(Problem details): Beginning with the line that has "This screenshot has height=500, width=1080." and ending with the line that has "You are a GUI", retype the entries below exactly, except for the pictures.

Extracted data entries
BEGIN

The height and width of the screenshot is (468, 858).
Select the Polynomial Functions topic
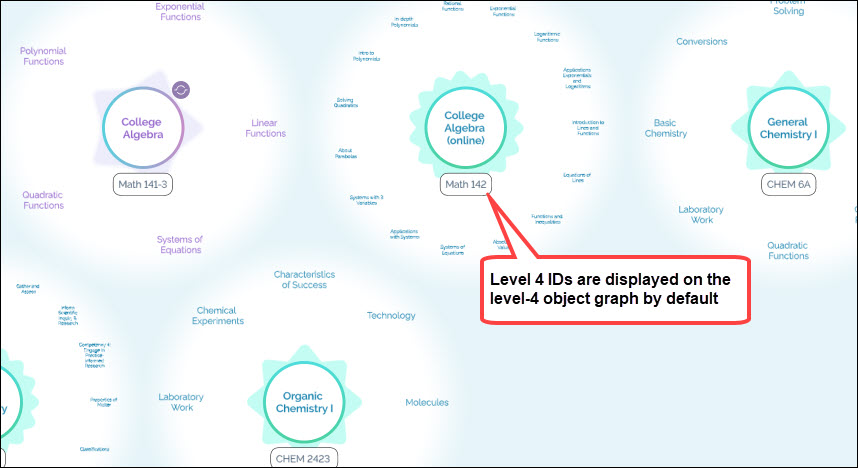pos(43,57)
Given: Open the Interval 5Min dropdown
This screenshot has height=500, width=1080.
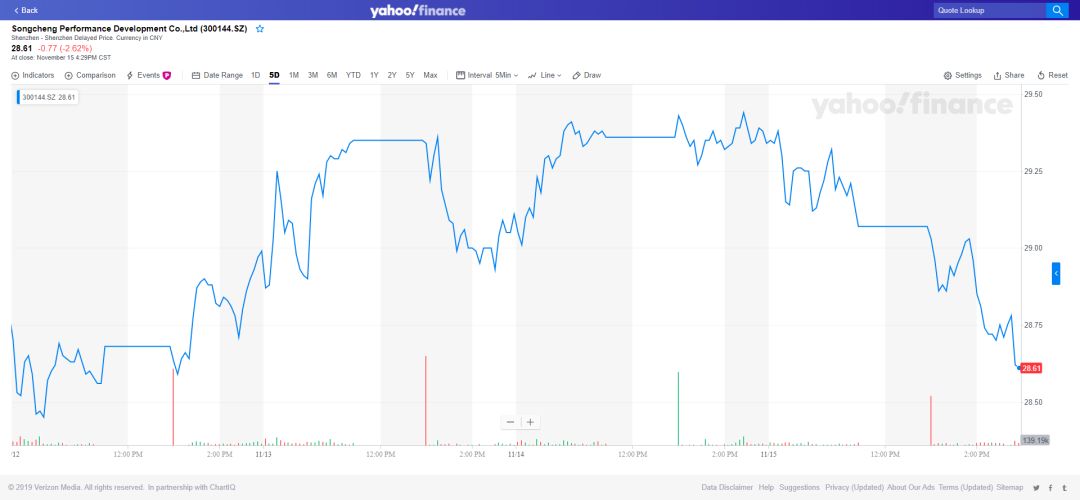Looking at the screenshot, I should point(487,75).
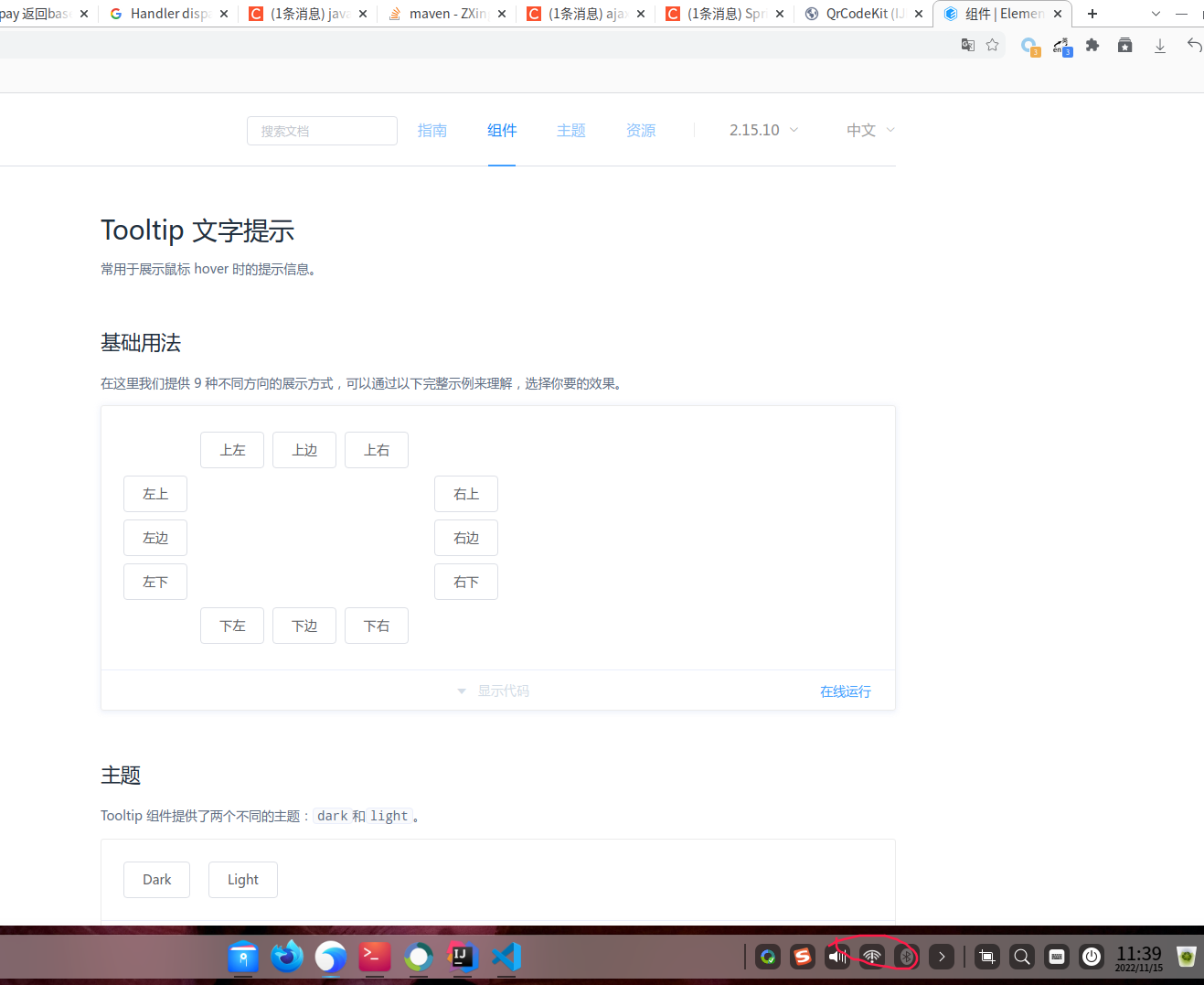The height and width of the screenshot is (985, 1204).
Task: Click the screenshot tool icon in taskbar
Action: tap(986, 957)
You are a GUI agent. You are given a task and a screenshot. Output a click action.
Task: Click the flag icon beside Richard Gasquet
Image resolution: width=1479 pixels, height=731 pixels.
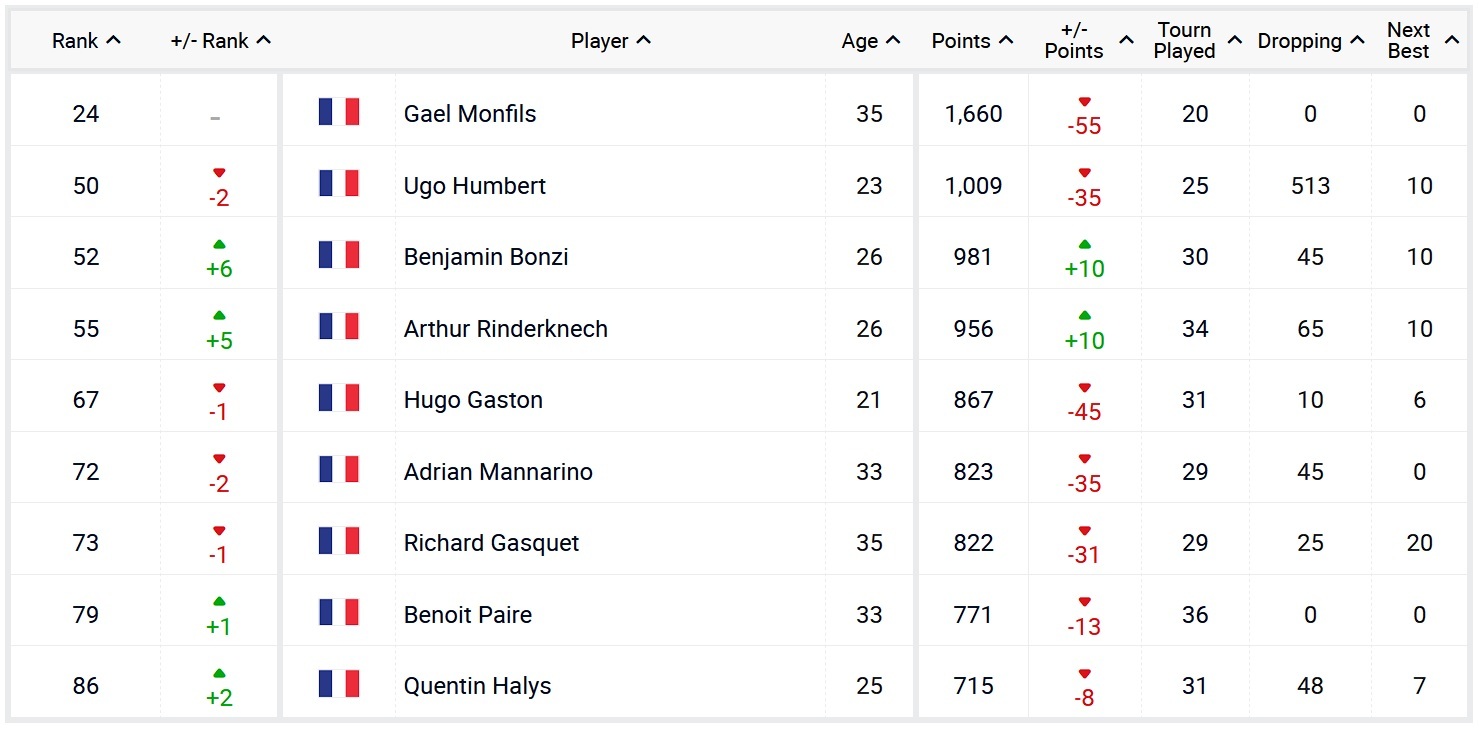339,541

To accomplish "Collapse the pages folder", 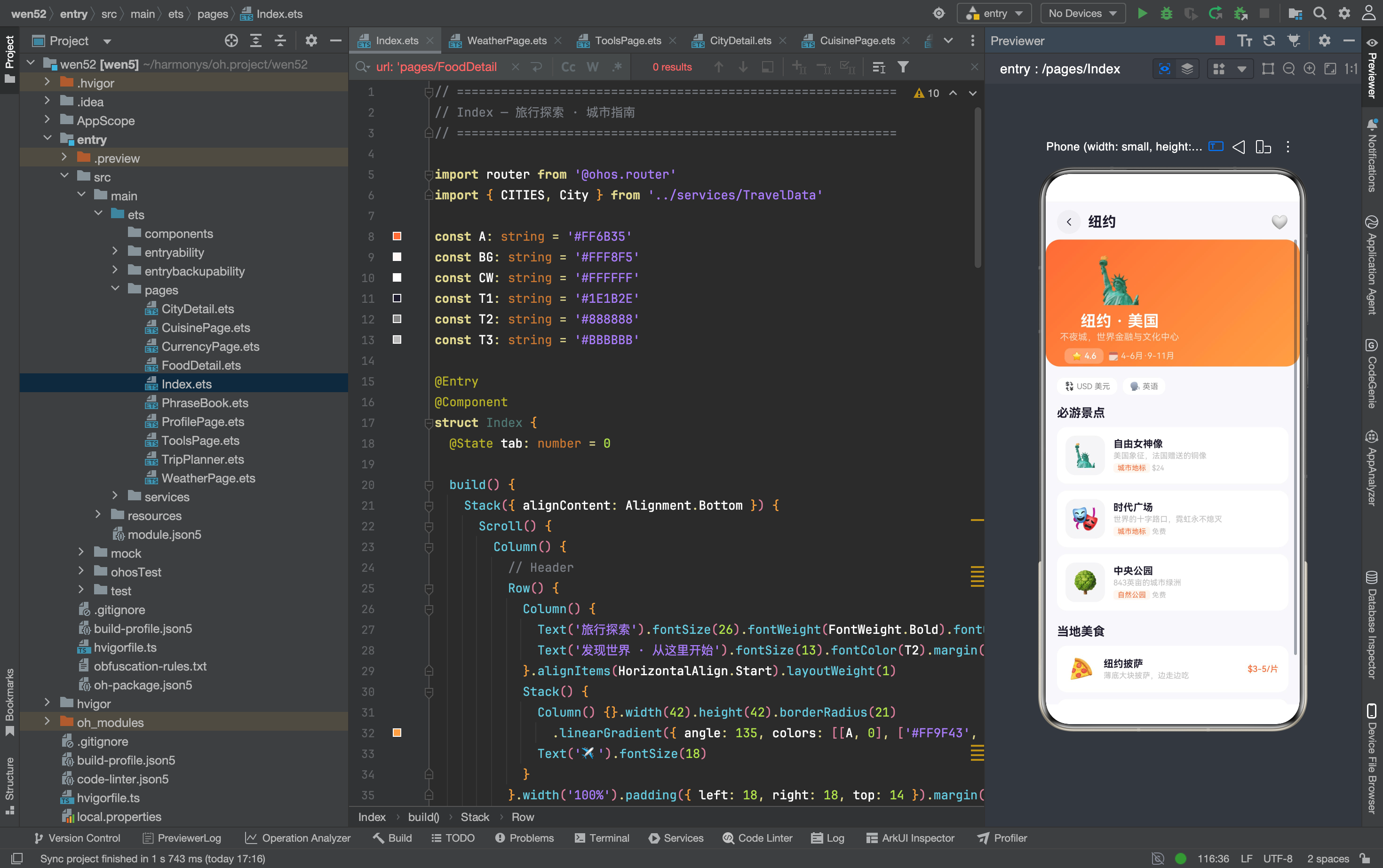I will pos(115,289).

END

(Reply to the task):
This screenshot has height=500, width=1080.
Looking at the screenshot, I should point(487,75).
The height and width of the screenshot is (985, 1204).
Task: Click the screenshot tool icon in taskbar
Action: tap(986, 957)
You are a GUI agent. You are given a task and a screenshot. Output a click action.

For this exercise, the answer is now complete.